-1

EDIT: Added test method.
EDIT: Added sample code and more detailed explination of the problem.

How do I prevent a Python 3.8 AWS Lambda from logging an unhandled exception?

We have a Python 3.8 AWS Lambda function that is only invoked directly, not via API Gateway or any other AWS service. We have custom logging that formats it correctly for a third party service to consume.

Simplified sample code

custom_logging.py

import json
import logging
from contextlib import contextmanager
from typing import Generator, List

metadata_stack: List[dict] = [{}]

@contextmanager
def add_metadata(metadata: dict) -> Generator[None, None, None]:
    metadata_stack.append({ **metadata_stack[-1], **metadata})
    yield
    metadata_stack.pop()

class CustomFormatter(logging.Formatter):
    def formatMessage(self, record: logging.LogRecord) -> str:
        record.message = json.dumps(
            {
                'status': record.levelname,
                'message': record.message,
                'metadata': metadata_stack[-1],
            },
            separators=(',',':'),
            default=str,
        )
        return super().formatMessage(record)

def _init_root_logger():
    logger = logging.root
    logger.setLevel(logging.DEBUG)
    if logger.hasHandlers():
        handler = logger.handlers[0]
        class_name = handler.__class__.__name__
        if (class_name == 'LambdaLoggerHandler'):
            handler.setFormatter(CustomFormatter())
            logger.info('Identified AWS Lambda logger')
        else:
            logger.info('Unidentified logger handler: ' + class_name)
    else:
        logger.info('Identified no logger. Assuming logging to console.')        

_init_root_logger()

lambda-handler.py

import logging
import custom_logging

class LambdaHandler:
    def __init__(self, logger):
        self.logger = logger

    def handle(self, event, context):
        with custom_logging.add_metadata({ 'foo': 'bar' }):
            try:
                self.logger.info('Lambda initialised.')
                self.main()
            except:
                self.logger.exception('An error occurred.')
                raise
    
    def main(self):
        raise ValueError('I have no values.')
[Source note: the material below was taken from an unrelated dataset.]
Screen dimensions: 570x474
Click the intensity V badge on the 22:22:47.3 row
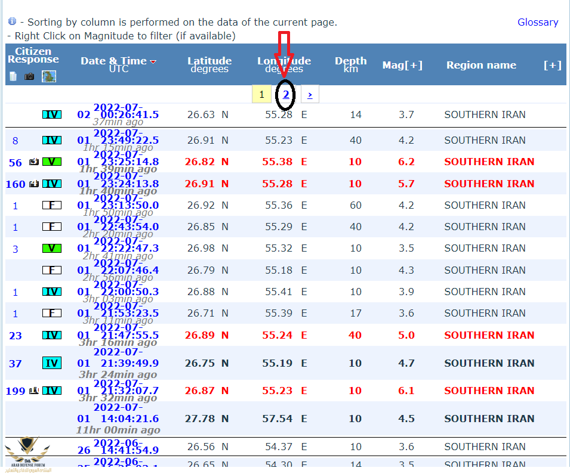coord(52,248)
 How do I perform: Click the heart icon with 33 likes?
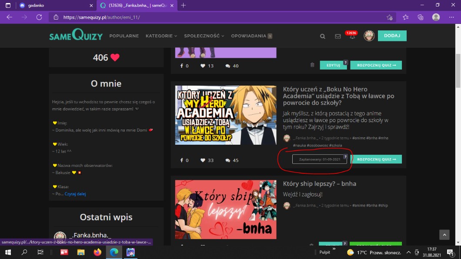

def handle(event, context):
    logger = logging.getLogger('LambdaHandler')
    return LambdaHandler(logger).handle(event, context)

Execution

When this lambda has an exception, we want it to fail. For testing, I'm executing this from the CLI with the command:

aws lambda invoke --function-name mylambda response.json &&
cat response.json | jq .

The invocation response (output of first command) is:

{
    "StatusCode": 200,
    "FunctionError": "Unhandled",
    "ExecutedVersion": "$LATEST"
}

And the returned payload (output of second command) is:

{
  "errorMessage": "I have no values.",
  "errorType": "ValueError",
  "requestId": "526834fc-4bf8-4b39-b695-6c0525aecead",
  "stackTrace": [
    "  File \"/var/task/lambda_handler.py\", line 22, in handle\n    return LambdaHandler(logger).handle(event, context)\n",
    "  File \"/var/task/lambda_handler.py\", line 12, in handle\n    self.main()\n",
    "  File \"/var/task/lambda_handler.py\", line 18, in main\n    raise ValueError('I have no values.')\n"
  ]
}

This is great, except when Python crashes, AWS logs this exception using the default AWS logger (which I suspect is stderr), not our custom one. This disrupts integration with our third party log aggregator.

Logs

This produces the following logs.

INIT_START Runtime Version: python:3.9.v23  Runtime Version ARN: arn:aws:lambda:ap-southeast-2::runtime:bf3c2cf12ad277455c3732549ac6b43321b08f1eb445e825bd941721e0415621
{
    "status": "INFO",
    "message": "Identified AWS Lambda logger",
    "metadata": {}
}
START RequestId: 526834fc-4bf8-4b39-b695-6c0525aecead Version: $LATEST
{
    "status": "INFO",
    "message": "Lambda initialised.",
    "metadata": {
        "foo": "bar"
    }
}

This next one needs some work to include the exception in the JSON, but that's for another question. It's not breaking our integration.

{
    "status": "ERROR",
    "message": "An error occurred.",
    "metadata": {
        "foo": "bar"
    }
}

Traceback (most recent call last):
  File "/var/task/lambda_handler.py", line 12, in handle
    self.main()
  File "/var/task/lambda_handler.py", line 18, in main
    raise ValueError('I have no values.')
ValueError: I have no values.

This one we want gone. It's being generated by AWS's bootstrap.py.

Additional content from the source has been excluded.